Rumah mewah di seberang jalan itu nampak sunyi senyap. Seperti memang tak ada kehidupan di dalamnya. Digarasi rumah itu, terdapat sebuah motor besar, dan satu buah mobil yang berdebu.
Sementara jendela yang semalam terbuka, kini sudah tertutup kembali, beserta gorden dan lampu yang mati.

'Aneh ...'

Bathin Adeline.

Sepanjang perjalanan hening. Kecuali Rio, ia masih saja menyanyikan beberapa lagu. Mulai dari Balonku ada Lima, hingga Pelangi.

Mama menghentikan mobilnya didepan gerbang sebuah Sekolah Menengah Pertama. Ia berbicara sebentar dengan Sekuriti. Tak lama, pintu Gerbang terbuka. Mama melajukan mobil dan memarkirnya di samping mobil berwarna hitam metalik.

"Ayo, Adeline! Mama rasa kita sudah terlambat." mama menyeret lengan Adelin dan Rio, berjalan cepat menuju ruang guru.

Sementara Mama tengah berbincang dengan beberapa Staff disana, Adeline dan Rio duduk menunggu dibangku luar ruangan. Mereka asyik bercanda, sampai mama keluar ruangan dan diikuti seorang guru perempuan.

"Sayang, kau sudah resmi menjadi siswi di sekolah ini. Mama pulang, dan nanti tunggu Mama datang menjemputmu. Jangan pulang sebelum mama datang, ingat. Dan ini, Miss Ira adalah wali kelasmu." terang Mama.
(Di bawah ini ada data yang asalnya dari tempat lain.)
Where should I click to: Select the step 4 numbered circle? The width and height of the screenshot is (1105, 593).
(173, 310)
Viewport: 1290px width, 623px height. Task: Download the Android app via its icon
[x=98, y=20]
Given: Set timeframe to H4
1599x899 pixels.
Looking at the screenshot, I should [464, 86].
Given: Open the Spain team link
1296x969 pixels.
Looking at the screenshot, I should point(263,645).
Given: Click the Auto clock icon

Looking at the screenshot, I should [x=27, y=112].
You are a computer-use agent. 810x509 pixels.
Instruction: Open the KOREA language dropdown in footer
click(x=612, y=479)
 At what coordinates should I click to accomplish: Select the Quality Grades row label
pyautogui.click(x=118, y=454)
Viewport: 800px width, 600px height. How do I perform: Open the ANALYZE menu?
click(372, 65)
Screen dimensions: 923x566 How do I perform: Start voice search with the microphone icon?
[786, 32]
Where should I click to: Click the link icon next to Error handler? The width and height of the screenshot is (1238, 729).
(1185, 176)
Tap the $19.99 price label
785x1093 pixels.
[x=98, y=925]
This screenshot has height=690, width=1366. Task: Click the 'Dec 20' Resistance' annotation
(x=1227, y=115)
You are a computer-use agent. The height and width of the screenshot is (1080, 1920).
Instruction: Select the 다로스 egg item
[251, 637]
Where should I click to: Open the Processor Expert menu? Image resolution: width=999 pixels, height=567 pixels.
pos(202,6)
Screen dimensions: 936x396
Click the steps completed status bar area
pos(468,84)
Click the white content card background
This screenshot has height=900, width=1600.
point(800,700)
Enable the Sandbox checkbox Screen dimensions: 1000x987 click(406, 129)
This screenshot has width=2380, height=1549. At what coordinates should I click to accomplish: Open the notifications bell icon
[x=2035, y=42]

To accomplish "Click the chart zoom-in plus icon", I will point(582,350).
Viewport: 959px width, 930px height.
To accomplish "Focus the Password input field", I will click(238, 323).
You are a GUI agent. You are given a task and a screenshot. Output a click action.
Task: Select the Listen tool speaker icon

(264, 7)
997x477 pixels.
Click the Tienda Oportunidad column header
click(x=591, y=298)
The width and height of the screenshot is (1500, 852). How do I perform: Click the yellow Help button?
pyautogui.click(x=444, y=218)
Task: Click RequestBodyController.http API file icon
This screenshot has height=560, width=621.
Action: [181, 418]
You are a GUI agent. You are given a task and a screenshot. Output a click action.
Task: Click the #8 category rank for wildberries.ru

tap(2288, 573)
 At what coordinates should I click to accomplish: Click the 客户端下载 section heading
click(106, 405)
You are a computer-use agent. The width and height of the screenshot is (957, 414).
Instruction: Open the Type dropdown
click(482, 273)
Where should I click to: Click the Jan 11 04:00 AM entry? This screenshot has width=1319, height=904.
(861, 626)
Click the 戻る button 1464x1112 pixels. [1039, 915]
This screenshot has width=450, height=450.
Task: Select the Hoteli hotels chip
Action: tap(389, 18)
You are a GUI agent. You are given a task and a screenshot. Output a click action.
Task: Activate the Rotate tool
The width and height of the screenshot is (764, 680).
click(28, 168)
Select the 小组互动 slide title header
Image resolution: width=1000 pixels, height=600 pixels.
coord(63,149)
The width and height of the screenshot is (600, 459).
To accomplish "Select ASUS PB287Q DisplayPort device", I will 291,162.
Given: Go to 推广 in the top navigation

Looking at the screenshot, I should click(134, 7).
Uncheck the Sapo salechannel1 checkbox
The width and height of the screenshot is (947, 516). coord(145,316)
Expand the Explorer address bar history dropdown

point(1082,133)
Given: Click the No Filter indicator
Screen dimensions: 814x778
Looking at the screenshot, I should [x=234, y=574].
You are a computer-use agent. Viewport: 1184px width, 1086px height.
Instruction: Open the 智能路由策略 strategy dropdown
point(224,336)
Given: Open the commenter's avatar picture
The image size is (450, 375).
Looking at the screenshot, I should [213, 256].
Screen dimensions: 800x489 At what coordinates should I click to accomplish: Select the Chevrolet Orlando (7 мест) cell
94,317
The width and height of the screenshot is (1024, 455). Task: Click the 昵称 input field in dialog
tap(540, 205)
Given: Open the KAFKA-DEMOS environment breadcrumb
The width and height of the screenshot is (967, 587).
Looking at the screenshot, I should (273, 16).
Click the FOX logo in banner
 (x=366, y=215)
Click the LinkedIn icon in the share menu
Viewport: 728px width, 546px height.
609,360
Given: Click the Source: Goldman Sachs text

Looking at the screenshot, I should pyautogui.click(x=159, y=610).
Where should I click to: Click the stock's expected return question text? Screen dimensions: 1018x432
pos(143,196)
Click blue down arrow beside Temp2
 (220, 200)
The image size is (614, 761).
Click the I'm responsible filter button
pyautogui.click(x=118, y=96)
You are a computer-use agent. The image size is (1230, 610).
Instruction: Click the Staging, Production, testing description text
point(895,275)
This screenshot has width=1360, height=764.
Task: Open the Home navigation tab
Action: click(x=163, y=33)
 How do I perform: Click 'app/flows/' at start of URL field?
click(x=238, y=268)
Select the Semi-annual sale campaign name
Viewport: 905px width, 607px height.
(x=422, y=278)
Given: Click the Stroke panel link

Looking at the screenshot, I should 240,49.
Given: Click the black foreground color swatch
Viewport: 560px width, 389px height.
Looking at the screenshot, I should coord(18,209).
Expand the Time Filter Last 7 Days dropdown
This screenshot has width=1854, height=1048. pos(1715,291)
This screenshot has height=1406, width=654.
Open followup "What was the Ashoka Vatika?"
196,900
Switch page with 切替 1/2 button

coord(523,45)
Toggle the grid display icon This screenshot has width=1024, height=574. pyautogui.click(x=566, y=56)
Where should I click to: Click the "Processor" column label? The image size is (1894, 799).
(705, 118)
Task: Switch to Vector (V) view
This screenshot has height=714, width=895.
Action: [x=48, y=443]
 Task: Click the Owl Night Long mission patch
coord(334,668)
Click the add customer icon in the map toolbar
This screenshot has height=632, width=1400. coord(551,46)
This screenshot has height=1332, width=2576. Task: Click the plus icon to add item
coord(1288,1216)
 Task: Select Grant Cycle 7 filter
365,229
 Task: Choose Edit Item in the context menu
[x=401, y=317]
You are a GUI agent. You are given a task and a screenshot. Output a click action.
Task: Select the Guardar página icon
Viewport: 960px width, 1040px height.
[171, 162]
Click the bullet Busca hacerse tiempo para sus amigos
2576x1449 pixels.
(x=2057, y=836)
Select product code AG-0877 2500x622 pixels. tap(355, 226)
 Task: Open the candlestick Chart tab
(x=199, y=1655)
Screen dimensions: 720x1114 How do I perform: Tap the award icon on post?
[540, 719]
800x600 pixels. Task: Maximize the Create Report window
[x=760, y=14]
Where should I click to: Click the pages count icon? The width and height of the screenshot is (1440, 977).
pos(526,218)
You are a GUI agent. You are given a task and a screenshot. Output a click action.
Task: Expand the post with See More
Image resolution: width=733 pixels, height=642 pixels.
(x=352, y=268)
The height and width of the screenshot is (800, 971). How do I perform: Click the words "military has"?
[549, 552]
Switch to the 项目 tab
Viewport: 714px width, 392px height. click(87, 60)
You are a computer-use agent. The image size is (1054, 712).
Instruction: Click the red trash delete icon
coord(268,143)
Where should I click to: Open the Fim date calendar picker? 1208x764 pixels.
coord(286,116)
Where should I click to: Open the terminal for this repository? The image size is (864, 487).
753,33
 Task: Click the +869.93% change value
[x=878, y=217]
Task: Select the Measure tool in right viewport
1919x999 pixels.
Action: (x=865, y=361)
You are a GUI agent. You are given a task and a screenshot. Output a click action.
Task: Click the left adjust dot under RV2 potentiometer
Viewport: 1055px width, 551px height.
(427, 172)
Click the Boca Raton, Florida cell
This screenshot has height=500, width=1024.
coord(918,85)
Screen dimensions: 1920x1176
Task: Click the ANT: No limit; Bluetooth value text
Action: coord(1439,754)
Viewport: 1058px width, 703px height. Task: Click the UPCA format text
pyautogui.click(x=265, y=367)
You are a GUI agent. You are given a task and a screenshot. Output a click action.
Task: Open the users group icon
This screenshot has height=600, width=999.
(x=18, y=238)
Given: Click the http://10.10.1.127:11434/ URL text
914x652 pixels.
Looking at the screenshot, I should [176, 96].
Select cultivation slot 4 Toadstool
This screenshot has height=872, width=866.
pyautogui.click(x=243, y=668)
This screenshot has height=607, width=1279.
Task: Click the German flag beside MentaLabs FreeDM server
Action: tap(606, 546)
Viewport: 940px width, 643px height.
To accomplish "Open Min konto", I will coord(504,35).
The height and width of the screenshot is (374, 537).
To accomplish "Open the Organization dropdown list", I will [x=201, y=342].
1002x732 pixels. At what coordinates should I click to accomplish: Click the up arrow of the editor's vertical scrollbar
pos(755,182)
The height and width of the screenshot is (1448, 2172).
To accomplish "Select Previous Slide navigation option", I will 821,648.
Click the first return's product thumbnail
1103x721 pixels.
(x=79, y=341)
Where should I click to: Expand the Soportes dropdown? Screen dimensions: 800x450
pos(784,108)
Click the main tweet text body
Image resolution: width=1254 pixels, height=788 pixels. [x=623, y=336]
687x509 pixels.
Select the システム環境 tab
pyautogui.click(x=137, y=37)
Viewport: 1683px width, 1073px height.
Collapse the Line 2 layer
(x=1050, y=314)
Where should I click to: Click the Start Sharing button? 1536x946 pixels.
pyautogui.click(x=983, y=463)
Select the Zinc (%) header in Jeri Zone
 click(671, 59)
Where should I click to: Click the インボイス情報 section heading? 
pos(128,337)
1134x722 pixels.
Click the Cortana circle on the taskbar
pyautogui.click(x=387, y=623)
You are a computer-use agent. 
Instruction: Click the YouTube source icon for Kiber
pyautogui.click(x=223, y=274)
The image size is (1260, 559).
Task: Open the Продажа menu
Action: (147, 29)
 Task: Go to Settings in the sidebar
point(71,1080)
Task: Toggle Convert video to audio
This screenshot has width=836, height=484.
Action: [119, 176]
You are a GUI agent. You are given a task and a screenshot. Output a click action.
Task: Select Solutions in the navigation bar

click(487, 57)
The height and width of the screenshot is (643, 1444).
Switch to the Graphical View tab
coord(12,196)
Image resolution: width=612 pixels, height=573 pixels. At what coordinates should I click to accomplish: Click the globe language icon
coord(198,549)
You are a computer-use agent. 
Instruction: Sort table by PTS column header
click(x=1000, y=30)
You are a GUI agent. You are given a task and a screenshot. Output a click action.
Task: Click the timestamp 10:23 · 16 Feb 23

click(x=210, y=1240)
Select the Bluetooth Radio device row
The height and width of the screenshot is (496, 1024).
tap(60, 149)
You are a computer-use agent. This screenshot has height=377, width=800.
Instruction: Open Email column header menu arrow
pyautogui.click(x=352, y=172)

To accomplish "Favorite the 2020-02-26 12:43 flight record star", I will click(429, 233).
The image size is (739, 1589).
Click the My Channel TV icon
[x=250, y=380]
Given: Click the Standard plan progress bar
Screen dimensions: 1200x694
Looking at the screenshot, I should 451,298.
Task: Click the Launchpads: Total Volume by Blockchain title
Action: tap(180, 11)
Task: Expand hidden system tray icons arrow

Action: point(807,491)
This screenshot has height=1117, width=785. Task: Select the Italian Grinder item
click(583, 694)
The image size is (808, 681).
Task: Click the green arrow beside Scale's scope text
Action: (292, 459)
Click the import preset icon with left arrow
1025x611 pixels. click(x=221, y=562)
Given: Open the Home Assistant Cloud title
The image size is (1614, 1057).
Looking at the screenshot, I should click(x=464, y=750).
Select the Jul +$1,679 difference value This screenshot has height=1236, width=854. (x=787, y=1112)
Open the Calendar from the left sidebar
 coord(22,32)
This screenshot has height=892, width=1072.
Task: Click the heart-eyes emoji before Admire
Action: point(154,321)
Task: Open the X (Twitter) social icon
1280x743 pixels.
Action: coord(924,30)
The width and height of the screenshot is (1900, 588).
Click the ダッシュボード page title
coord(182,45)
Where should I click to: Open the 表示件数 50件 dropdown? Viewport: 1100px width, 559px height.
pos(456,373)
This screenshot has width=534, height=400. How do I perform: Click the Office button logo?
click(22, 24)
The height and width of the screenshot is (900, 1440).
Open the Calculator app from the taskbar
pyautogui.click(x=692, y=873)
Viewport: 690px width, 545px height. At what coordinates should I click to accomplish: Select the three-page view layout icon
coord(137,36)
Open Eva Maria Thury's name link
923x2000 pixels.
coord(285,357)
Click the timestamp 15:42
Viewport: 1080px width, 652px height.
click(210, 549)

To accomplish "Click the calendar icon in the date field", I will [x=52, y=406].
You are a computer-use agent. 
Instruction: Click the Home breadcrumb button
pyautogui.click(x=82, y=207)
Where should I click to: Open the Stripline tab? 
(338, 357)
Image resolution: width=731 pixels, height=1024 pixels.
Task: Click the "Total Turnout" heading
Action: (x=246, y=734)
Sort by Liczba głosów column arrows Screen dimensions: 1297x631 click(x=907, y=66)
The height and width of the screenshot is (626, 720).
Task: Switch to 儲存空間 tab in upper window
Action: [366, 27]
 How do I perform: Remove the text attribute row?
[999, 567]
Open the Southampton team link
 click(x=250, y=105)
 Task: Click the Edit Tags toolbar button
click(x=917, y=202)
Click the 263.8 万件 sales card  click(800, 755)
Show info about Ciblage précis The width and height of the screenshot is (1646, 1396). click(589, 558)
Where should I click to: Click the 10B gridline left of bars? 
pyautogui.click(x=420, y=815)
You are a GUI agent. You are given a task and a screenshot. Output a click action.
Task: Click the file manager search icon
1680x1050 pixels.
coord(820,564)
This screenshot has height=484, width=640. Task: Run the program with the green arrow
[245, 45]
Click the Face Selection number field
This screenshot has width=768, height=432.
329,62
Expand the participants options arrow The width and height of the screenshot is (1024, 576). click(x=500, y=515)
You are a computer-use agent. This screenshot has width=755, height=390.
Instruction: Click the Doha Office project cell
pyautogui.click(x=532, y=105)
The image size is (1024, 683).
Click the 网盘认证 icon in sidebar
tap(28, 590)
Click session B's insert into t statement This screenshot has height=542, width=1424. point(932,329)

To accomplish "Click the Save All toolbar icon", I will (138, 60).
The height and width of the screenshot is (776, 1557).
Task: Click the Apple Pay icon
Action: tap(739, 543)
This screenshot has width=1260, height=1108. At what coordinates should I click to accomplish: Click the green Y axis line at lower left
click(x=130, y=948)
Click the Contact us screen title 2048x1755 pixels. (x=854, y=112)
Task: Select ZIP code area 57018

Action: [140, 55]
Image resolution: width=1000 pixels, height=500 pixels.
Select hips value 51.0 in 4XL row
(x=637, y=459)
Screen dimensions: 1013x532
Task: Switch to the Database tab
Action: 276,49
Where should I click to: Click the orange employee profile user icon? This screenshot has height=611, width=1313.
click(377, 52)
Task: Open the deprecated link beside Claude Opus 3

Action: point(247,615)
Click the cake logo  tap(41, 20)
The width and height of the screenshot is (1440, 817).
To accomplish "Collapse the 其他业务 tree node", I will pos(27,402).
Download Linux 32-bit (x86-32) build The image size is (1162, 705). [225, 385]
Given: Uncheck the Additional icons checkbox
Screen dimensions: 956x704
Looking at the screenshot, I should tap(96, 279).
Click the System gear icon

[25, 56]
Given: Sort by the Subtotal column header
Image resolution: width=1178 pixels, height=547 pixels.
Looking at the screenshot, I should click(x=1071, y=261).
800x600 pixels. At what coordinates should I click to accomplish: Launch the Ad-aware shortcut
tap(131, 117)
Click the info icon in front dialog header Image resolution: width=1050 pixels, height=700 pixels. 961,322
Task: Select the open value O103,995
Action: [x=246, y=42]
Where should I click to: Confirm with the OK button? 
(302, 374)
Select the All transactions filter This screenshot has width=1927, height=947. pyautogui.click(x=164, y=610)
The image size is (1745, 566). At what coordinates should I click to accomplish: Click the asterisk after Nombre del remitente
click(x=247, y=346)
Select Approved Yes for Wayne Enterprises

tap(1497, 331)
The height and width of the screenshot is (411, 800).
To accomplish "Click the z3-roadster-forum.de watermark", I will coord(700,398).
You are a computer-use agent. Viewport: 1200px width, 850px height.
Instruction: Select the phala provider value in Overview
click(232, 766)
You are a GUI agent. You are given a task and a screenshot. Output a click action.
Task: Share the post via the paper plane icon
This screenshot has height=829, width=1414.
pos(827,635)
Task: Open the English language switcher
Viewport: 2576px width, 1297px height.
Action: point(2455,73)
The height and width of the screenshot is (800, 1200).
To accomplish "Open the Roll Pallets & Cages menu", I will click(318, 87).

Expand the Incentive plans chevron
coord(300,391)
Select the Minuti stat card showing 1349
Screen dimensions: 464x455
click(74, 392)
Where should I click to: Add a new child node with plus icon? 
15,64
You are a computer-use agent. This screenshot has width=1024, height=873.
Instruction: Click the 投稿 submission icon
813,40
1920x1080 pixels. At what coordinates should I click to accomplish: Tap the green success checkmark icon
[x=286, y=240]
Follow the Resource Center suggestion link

Adeline mengangguk. Matanya dan mata Miss Ira beradu, kemudian keduanya saling melempar senyum.

"Mama pulang ya, baik-baik dan jangan buat kekacauan lagi..." bisik Mama sebelum benar-benar pergi.
Adeline mengangguk.

Ia dan Miss Ira mengantar kepergian Mama dan Rio dengan tatapan. Hingga keduanya tak terlihat lagi dan sudah menghilang di balik tembok sekolah.

Miss.Ira mengajak Adelin untuk masuk ke dalam kelas barunya, untuk memperkenalkan dirinya dengan teman-teman baru.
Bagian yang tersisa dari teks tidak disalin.